**DOCUMENT EXTRACT:**
Underwood, Royal Birkdale, May, 2010.

A Gillen is the opposite of a skin—it’s a negative skin. It’s what you get, in our version of the game, if you make the unmatched worst score on any hole. Gillens were invented by Tim, who had been irritated by Gillen’s habit of playing miserably for nine or ten holes and then scooping up all the carryovers with an improbable net birdie. The most astonishing Gillen ever recorded was earned by Gillen himself, on a day when five of us were playing together. On our seventh hole, a short-par-three, Gillen hit a good tee shot and made an easy par, while all four of the rest of us—after a remarkable succession of long bombs and chip-ins—made birdies. Gillen thus became the first person ever to receive a Gillen for a three.

Tim, inventor of the Gillen, Old Course at St. Andrews, May, 2008.

On that same hole on a different Sunday, I played in a group that included Schoon. He had a one-foot par putt, which, for some reason, no one had given him. He made a bad stroke and advanced the ball just four inches. The remaining distance—0.2032 meters—is now treated locally as a unit of golf measurement, called a Schoon. (A two-foot putt is three Schoons long.) Schoons are especially useful in setting the official gimme distance. Before we tee off, for example, Hacker (real name) might announce, “Mulligan on the first tee, play everything down, and Schoons are good for everyone but Schoon.”

Winter Golf on a Course That Doesn’t Close

In my part of the country at this time of the year, avid golfers become migratory. Some fly hundreds of miles south and don’t return until spring, but most of us circle the ground closer to home, like Canada geese searching for open water. We study the sky and the Web and the Weather Channel, and when we hear rumors of snow-free fairways we hit the phones. Quite often, the Sunday Morning Group lands at D. Fairchild Wheeler Golf Course, a muny about an hour from where we live. “The Wheel,” as regulars call it, stays open all year. Area golfers whose home courses are closed often winter there.

**YOUR TASKS:**
**1)** From the golf passage, extract the part that opens with the words containing "A Gillen is" and closes with "Andrews, May, 2008.", copying it without any change.
**2)** Write what comes next in the golf passage, picking up after its final sentence.
The entries that come after this are separate from the golf passage.

**DATA ENTRIES:**
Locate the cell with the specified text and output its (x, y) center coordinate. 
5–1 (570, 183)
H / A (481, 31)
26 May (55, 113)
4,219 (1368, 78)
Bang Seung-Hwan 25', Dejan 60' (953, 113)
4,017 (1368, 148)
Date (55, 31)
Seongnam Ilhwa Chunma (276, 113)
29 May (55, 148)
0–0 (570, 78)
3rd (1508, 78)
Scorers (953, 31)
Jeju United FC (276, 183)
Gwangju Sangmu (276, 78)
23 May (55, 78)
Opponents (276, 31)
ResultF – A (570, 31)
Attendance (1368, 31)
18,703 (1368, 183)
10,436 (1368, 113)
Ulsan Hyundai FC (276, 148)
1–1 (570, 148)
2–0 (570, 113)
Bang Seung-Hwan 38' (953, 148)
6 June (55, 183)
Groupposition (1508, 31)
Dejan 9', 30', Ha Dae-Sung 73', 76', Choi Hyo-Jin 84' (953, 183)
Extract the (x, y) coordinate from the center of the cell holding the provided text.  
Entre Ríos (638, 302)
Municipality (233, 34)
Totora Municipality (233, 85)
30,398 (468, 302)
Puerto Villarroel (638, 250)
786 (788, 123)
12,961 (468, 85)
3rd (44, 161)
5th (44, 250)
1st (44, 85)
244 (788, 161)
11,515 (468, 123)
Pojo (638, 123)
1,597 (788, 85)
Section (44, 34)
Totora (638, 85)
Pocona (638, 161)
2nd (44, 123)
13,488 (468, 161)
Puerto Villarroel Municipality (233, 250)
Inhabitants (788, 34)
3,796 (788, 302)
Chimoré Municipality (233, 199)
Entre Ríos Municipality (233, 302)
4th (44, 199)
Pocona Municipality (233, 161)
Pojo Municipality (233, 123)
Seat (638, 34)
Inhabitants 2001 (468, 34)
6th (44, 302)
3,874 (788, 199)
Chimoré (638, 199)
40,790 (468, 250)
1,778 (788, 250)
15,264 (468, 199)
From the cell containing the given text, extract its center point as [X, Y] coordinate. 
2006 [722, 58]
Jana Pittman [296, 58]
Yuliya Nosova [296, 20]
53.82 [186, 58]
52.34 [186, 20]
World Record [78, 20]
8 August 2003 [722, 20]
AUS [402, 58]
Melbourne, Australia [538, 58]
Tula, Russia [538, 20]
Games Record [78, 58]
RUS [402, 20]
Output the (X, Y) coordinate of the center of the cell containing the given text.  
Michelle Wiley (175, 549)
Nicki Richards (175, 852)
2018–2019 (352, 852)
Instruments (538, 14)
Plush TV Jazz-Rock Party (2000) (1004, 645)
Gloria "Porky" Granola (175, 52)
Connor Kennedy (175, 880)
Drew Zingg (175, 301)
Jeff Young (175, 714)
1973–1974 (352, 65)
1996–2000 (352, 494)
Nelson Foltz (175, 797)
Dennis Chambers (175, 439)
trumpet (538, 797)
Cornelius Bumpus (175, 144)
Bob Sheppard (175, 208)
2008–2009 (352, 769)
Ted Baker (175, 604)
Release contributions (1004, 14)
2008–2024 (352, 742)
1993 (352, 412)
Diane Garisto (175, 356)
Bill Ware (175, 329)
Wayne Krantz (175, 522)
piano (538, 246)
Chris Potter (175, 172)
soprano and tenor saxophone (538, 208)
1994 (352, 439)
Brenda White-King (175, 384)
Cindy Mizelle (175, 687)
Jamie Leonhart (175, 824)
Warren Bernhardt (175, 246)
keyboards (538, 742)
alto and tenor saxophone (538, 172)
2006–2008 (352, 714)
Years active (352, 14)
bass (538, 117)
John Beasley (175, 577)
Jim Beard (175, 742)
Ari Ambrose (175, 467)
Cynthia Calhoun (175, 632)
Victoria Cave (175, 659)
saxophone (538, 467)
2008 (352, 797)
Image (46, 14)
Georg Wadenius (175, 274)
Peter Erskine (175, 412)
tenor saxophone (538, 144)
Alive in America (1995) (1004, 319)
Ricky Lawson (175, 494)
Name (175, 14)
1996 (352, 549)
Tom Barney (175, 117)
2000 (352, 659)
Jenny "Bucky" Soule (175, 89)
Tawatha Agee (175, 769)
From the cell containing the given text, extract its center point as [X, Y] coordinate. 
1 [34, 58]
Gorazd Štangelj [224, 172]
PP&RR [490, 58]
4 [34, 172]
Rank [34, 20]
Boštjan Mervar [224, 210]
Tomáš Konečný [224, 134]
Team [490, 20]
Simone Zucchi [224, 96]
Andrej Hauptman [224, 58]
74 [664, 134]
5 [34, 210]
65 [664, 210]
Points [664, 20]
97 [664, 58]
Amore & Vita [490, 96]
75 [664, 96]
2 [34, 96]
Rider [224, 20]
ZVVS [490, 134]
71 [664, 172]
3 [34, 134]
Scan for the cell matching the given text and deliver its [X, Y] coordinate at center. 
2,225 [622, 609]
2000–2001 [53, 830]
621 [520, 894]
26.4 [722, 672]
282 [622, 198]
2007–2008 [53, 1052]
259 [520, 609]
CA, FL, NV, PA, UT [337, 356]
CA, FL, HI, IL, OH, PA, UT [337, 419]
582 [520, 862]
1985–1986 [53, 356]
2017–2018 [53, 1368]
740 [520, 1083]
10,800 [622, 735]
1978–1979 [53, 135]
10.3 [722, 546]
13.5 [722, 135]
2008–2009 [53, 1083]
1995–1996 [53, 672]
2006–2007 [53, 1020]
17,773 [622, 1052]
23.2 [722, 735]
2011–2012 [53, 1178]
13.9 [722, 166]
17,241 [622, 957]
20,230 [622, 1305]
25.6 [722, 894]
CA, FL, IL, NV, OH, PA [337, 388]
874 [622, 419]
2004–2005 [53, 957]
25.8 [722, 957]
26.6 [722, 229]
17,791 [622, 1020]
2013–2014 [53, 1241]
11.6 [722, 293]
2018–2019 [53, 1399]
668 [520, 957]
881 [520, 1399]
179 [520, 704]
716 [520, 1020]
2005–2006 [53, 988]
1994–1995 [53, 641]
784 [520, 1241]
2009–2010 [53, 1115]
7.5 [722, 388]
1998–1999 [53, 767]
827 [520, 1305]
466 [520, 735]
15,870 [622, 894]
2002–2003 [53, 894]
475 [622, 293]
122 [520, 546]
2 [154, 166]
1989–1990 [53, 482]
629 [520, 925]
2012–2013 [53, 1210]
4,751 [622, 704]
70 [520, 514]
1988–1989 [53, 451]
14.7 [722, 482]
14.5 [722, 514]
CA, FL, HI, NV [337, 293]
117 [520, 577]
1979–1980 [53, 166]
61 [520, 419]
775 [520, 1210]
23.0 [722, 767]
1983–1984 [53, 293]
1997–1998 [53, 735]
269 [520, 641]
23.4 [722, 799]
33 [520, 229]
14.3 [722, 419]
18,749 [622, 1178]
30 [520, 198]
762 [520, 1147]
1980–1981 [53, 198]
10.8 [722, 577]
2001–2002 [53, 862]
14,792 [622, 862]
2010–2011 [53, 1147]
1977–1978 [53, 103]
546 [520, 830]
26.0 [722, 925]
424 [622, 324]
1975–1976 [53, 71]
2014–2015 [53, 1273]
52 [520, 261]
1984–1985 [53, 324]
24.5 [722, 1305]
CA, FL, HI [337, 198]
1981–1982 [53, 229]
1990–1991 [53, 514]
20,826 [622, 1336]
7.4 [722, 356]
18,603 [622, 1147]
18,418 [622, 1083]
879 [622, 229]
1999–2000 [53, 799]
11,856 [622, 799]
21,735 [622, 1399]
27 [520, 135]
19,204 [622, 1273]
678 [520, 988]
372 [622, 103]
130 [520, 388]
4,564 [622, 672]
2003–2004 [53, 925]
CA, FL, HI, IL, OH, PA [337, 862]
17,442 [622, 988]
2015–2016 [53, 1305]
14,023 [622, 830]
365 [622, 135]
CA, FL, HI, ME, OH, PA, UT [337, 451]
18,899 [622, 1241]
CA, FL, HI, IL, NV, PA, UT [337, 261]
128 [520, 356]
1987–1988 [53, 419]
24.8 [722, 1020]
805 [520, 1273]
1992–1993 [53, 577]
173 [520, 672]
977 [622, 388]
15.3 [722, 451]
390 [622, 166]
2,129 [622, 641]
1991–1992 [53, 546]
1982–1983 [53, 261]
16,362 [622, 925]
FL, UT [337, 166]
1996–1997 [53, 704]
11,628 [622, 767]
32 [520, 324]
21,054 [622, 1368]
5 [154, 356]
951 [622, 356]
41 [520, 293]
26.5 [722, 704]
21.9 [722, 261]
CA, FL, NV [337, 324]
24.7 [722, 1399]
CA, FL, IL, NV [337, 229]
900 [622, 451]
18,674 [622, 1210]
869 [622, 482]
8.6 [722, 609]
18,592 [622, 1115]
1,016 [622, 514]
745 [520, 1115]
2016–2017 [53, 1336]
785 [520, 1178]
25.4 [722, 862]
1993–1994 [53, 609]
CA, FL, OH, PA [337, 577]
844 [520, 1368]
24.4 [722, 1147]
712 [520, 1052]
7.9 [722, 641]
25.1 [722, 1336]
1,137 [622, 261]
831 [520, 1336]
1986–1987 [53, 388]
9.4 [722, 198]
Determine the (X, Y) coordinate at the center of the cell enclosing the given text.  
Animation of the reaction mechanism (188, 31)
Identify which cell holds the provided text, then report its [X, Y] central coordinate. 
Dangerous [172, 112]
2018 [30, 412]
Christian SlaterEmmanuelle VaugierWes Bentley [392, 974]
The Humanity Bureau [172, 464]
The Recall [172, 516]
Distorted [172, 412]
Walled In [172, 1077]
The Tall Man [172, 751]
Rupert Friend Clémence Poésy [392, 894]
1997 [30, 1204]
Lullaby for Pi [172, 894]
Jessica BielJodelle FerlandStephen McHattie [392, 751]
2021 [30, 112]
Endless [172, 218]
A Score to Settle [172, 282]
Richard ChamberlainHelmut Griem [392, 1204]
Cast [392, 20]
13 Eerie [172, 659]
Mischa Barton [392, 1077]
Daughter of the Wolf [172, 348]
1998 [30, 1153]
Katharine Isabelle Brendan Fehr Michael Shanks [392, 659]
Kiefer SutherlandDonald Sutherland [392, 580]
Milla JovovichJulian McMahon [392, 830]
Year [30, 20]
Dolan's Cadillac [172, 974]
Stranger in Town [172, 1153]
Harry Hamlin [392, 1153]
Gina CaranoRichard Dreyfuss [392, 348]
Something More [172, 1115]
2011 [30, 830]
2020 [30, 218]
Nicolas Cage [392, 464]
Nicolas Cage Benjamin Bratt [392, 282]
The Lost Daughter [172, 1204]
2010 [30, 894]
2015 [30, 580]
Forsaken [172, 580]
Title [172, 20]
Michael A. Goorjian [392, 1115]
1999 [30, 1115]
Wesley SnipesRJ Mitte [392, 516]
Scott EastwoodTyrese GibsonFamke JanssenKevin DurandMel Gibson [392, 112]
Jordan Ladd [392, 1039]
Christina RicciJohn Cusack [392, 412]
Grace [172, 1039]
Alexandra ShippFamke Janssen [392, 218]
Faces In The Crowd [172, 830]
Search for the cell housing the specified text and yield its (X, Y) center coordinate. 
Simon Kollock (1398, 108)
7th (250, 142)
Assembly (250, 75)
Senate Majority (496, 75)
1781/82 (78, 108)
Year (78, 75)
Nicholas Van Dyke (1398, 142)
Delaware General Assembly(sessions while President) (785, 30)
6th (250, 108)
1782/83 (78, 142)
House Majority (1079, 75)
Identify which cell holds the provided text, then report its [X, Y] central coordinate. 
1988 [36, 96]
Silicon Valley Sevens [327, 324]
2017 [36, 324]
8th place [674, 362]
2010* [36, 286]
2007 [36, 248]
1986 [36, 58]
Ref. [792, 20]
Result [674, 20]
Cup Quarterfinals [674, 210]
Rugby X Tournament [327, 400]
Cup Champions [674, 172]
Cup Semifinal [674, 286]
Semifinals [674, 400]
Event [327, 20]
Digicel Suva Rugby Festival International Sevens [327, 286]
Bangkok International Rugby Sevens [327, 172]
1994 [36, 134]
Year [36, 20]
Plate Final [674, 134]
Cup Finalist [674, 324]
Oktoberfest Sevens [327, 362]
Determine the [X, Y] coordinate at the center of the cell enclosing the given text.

**RESPONSES IN ORDER:**
**1)**
A Gillen is the opposite of a skin—it’s a negative skin. It’s what you get, in our version of the game, if you make the unmatched worst score on any hole. Gillens were invented by Tim, who had been irritated by Gillen’s habit of playing miserably for nine or ten holes and then scooping up all the carryovers with an improbable net birdie. The most astonishing Gillen ever recorded was earned by Gillen himself, on a day when five of us were playing together. On our seventh hole, a short-par-three, Gillen hit a good tee shot and made an easy par, while all four of the rest of us—after a remarkable succession of long bombs and chip-ins—made birdies. Gillen thus became the first person ever to receive a Gillen for a three.

Tim, inventor of the Gillen, Old Course at St. Andrews, May, 2008.

**2)**
Twelve of us made the trip on Sunday. We had meant to go the Sunday before, but just enough snow fell to shut down all the golf courses within a hundred miles of our town. The Wheel has two eighteens, the Black and the Red. We played the Black, which most of us prefer, although when we started there was so much fog that it was hard to be sure which course we were playing. The fog lifted, then returned, then lifted again, then returned again—and I discovered that my laser rangefinder doesn’t work when a golf hole looks like this:

The fog burned away for good while we were playing the second nine. At the base of the 150-yard marker pole in the middle of one fairway, I found an owl pellet, containing the indigestible parts of whatever the owl had eaten recently (in this case, mostly mice). The owl must have been perched on the marker pole when he coughed it up:

In the grillroom after our round, we ran into some old friends: The Boys, a transplanted winter men’s group from other local courses, including H. Smith Richardson, also a muny, a couple of miles away. The Boys use two custom scorecards when they move to the Wheel: one for when the ground is frozen and one for when it’s not. (They change the stroke indexes of a few holes when the fairways are like concrete, to compensate for extra roll.) Here’s the back of their frozen card:

Their organizer is Mark Haba, who runs a machinery company in Bristol. He collects the money and makes up the day’s teams, using a system that involves printed charts, a zippered binder, and six numbered poker chips. “We count two balls,” he told me, “one gross and one net.” They also play what they call “Chicago” skins—which, as near as I could tell, are just skins. They had thirty-two players on Sunday; their complete roster, including alternates, lists a couple of dozen more:

The main difference between The Boys and the Sunday Morning Group is gastronomic: they eat pizza; we eat bacon cheeseburgers:

Also, unlike us, they don’t give extra handicap strokes for wearing shorts (as Fritz, Barney, and I did on Sunday).

Other than that, we’re basically interchangeable—as cold-weather golfers tend to be.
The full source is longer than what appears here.